EXERCISE DETAILS » The lines to return are those from the line holding "Click the red required mark beside 휴일명" through the last line of the entries below, both included, written exactly and without pictures.

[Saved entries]
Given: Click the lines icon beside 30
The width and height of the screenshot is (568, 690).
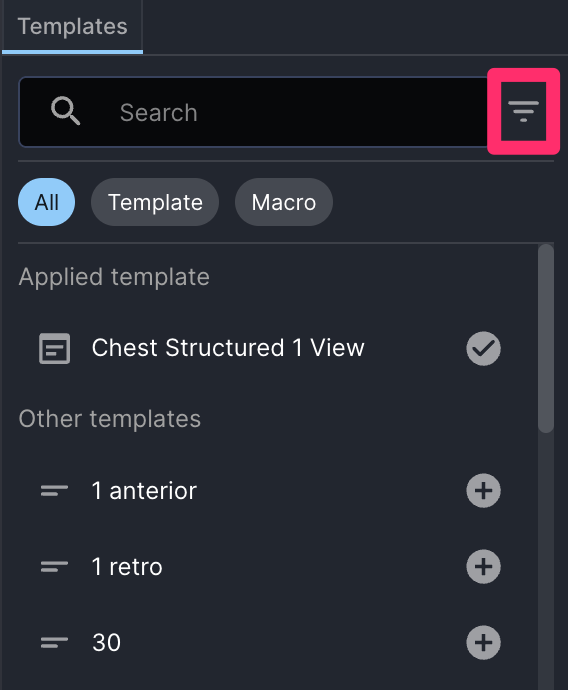Looking at the screenshot, I should click(55, 642).
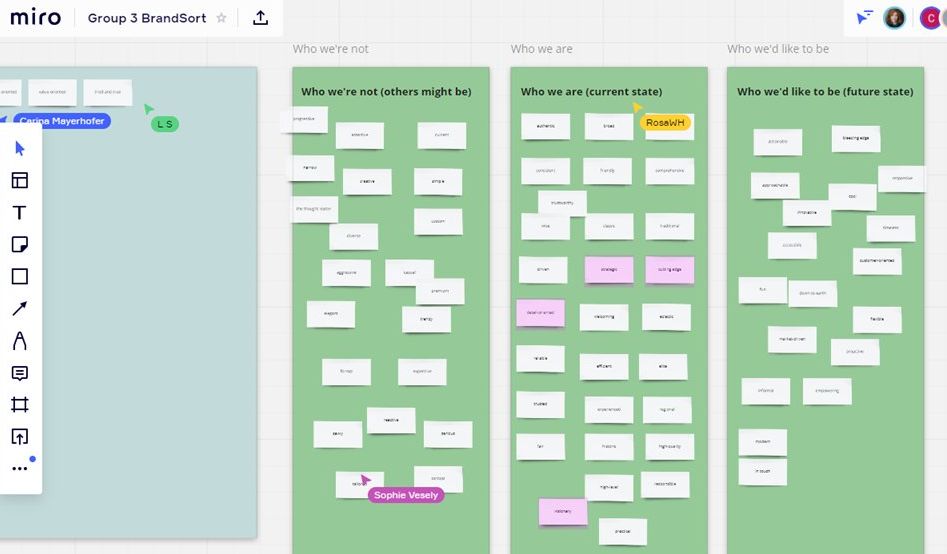Toggle collaborators' cursors icon in the top right
Image resolution: width=947 pixels, height=554 pixels.
(864, 18)
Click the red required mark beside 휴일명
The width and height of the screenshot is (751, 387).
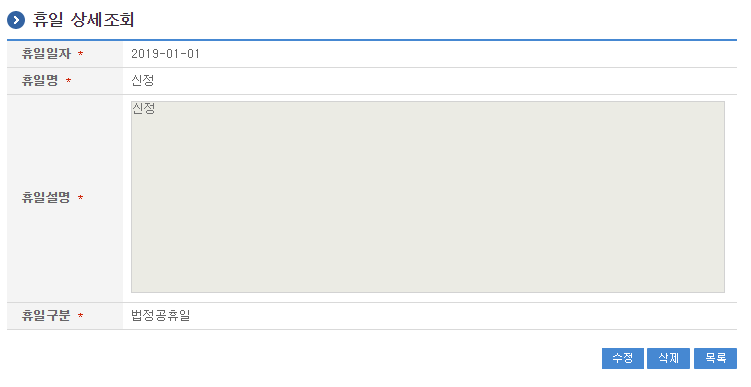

RESULT »
Click the red required mark beside 휴일명
The width and height of the screenshot is (751, 387).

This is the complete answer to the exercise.